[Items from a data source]
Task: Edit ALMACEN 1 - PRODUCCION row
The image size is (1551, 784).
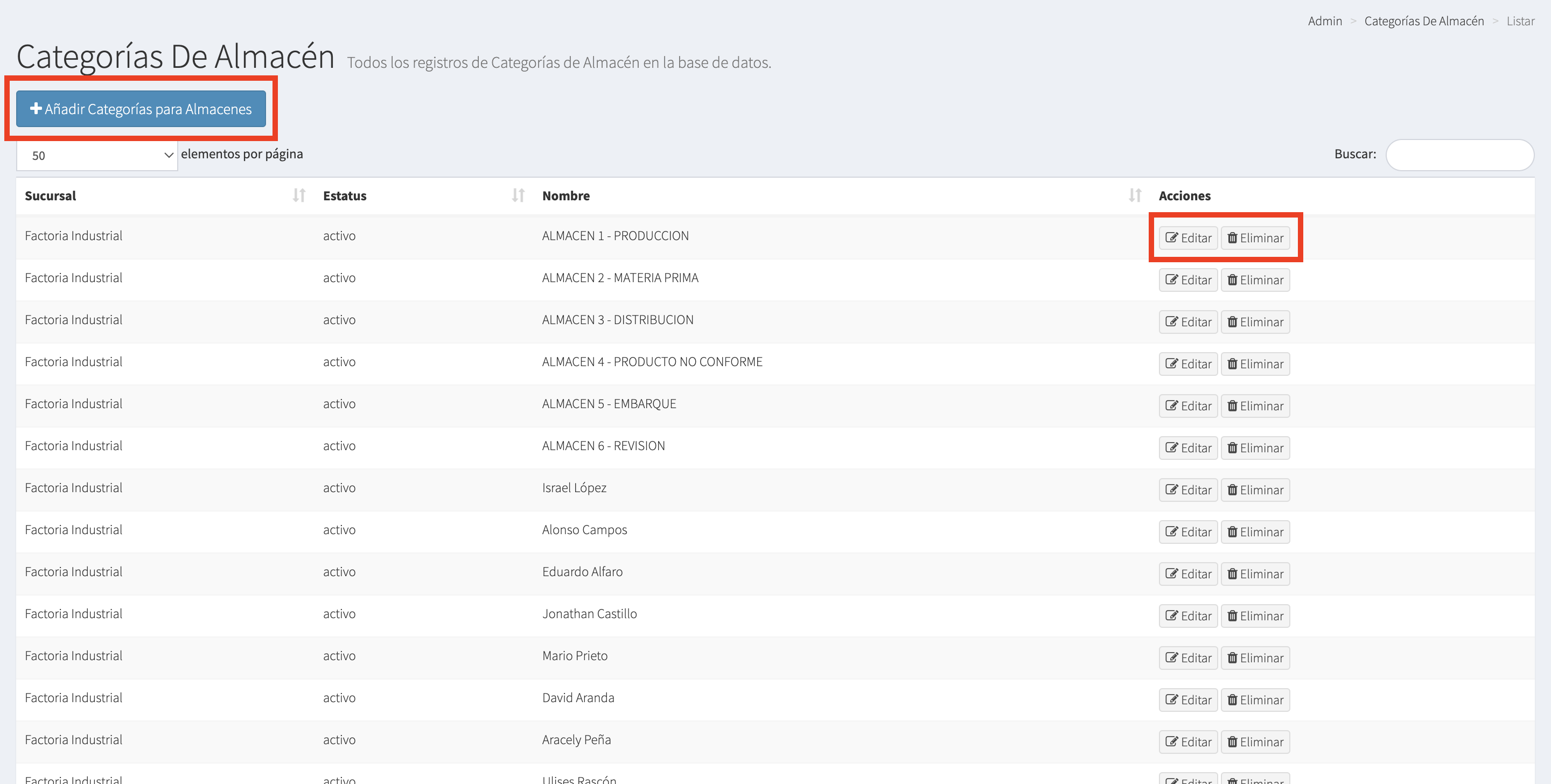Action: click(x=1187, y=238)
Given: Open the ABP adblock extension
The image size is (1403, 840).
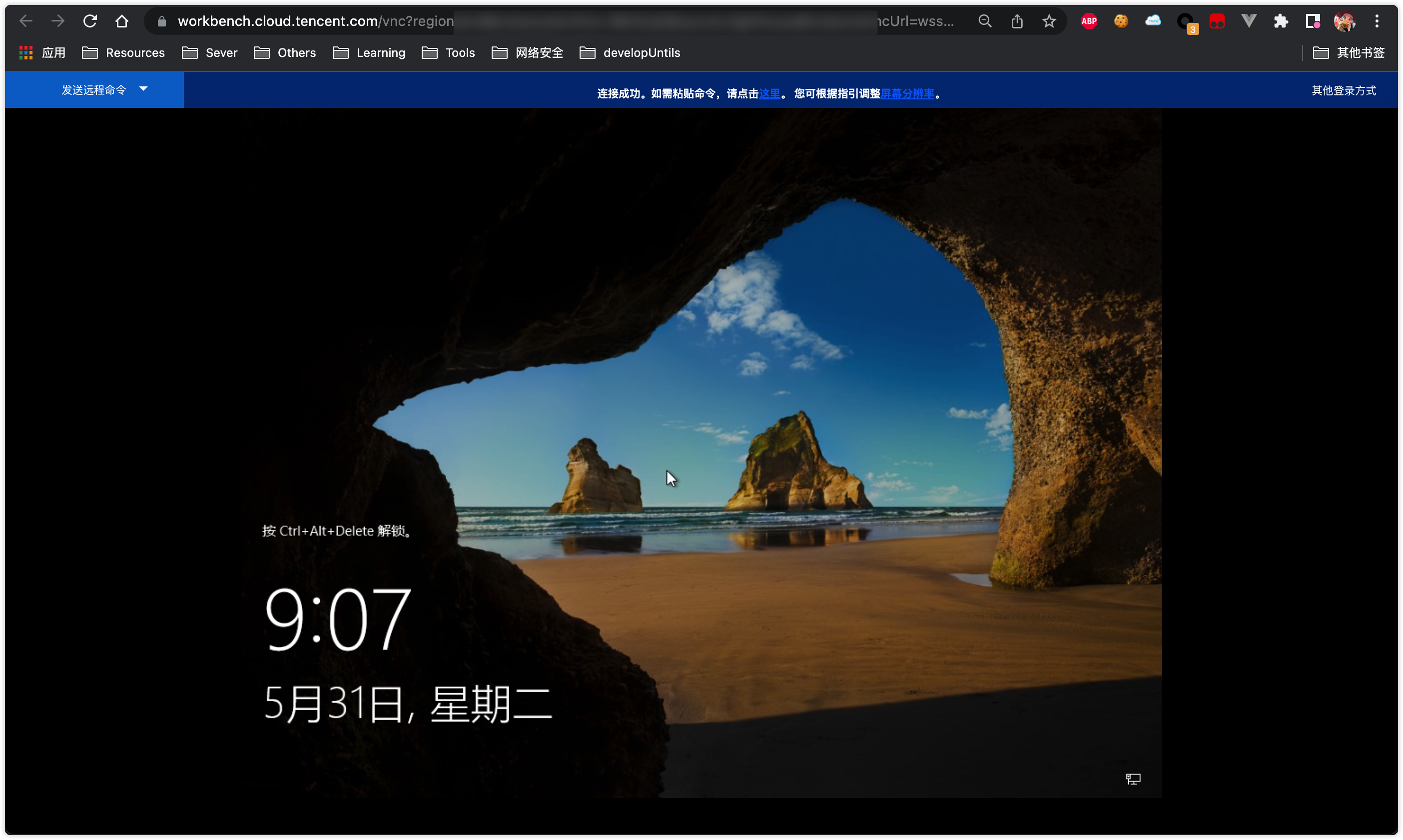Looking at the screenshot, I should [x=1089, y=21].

**Exercise prompt**
Give every entry above again, exactly, and keep all pictures out of it.

**Answer to the problem**
Task: Edit ALMACEN 1 - PRODUCCION row
The image size is (1551, 784).
Action: click(x=1187, y=238)
Given: Open the ABP adblock extension
The image size is (1403, 840).
Looking at the screenshot, I should [x=1089, y=21].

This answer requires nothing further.